_What is needed:_ With the images set aside, retype every record below character for character.

Collected data entries:
▬▬▬▬▬▬

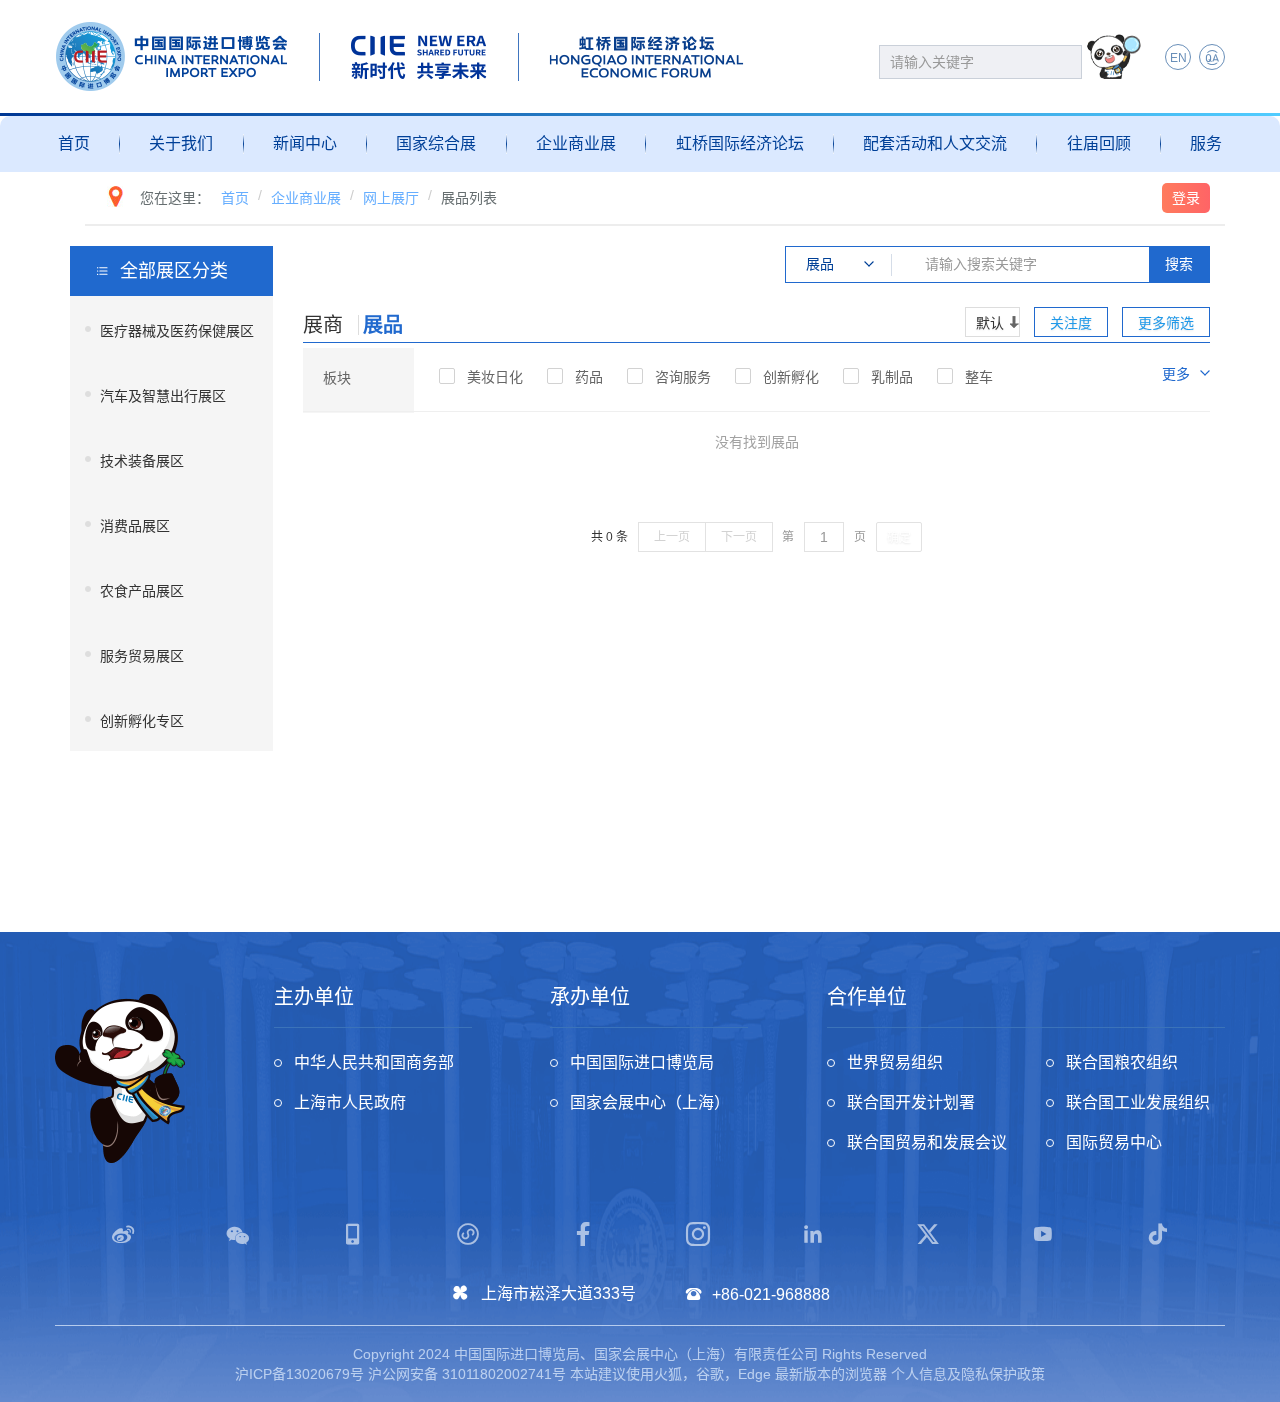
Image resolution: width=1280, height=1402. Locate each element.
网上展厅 (391, 198)
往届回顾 (1099, 143)
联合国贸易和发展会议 (927, 1142)
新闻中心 (305, 143)
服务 (1206, 143)
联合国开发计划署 (911, 1102)
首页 (74, 143)
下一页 (739, 537)
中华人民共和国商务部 (374, 1062)
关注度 (1071, 323)
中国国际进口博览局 (642, 1062)
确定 (899, 538)
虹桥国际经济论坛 (740, 143)
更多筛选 (1166, 323)
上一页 (672, 537)
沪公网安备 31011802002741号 (467, 1374)
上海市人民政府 (350, 1102)
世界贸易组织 (895, 1062)
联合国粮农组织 (1122, 1062)
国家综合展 (436, 143)
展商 (323, 325)
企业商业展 (576, 143)
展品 (383, 325)
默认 (990, 323)
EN (1178, 58)
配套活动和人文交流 (935, 143)
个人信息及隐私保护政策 (968, 1374)
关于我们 (181, 143)
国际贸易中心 (1114, 1142)
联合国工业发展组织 (1138, 1102)
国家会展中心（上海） (650, 1102)
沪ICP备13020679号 (299, 1374)
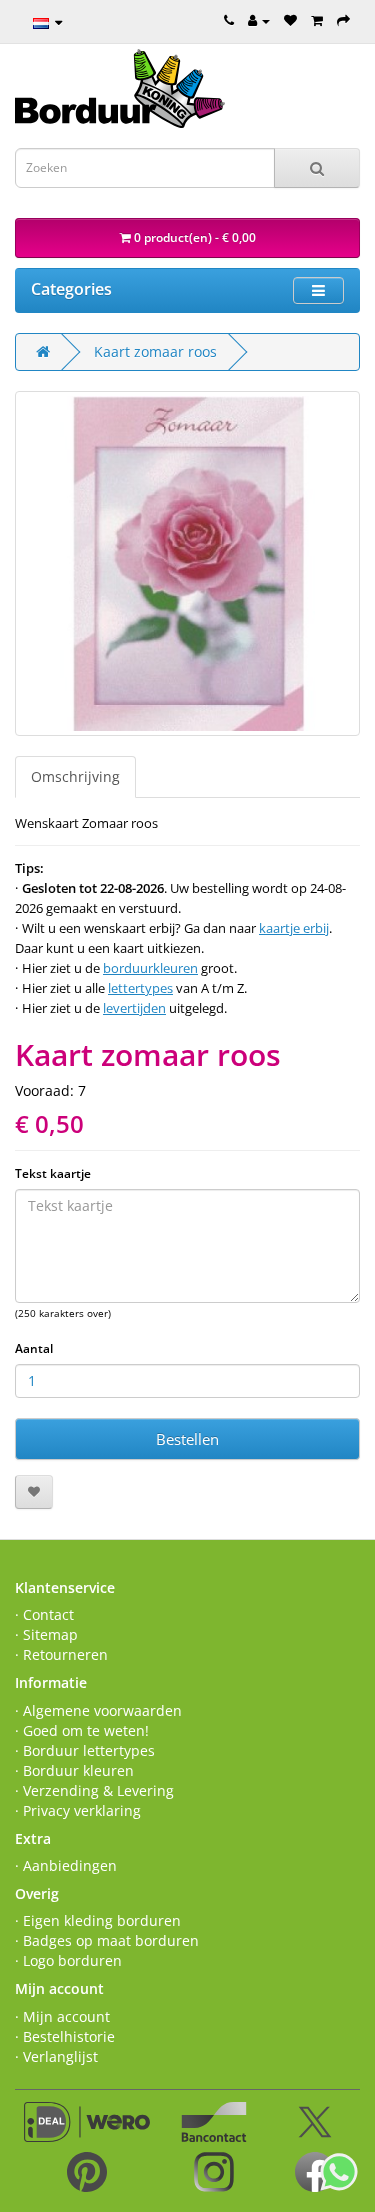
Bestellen (187, 1439)
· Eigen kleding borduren (98, 1920)
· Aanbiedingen (66, 1865)
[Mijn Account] (259, 20)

▬▬▬▬▬▬

_Answer box:_
Image resolution: width=1280, height=1402. Locate each element.
网上展厅 (391, 198)
往届回顾 (1099, 143)
联合国贸易和发展会议 (927, 1142)
新闻中心 (305, 143)
服务 (1206, 143)
联合国开发计划署 (911, 1102)
首页 (74, 143)
下一页 (739, 537)
中华人民共和国商务部 (374, 1062)
关注度 (1071, 323)
中国国际进口博览局 (642, 1062)
确定 (899, 538)
虹桥国际经济论坛 (740, 143)
更多筛选 (1166, 323)
上一页 (672, 537)
沪公网安备 31011802002741号 (467, 1374)
上海市人民政府 (350, 1102)
世界贸易组织 (895, 1062)
联合国粮农组织 (1122, 1062)
国家综合展 (436, 143)
展商 (323, 325)
企业商业展 (576, 143)
展品 (383, 325)
默认 (990, 323)
EN (1178, 58)
配套活动和人文交流 (935, 143)
个人信息及隐私保护政策 (968, 1374)
关于我们 (181, 143)
国际贸易中心 (1114, 1142)
联合国工业发展组织 (1138, 1102)
国家会展中心（上海） (650, 1102)
沪ICP备13020679号 (299, 1374)
Bestellen (187, 1439)
· Eigen kleding borduren (98, 1920)
· Aanbiedingen (66, 1865)
[Mijn Account] (259, 20)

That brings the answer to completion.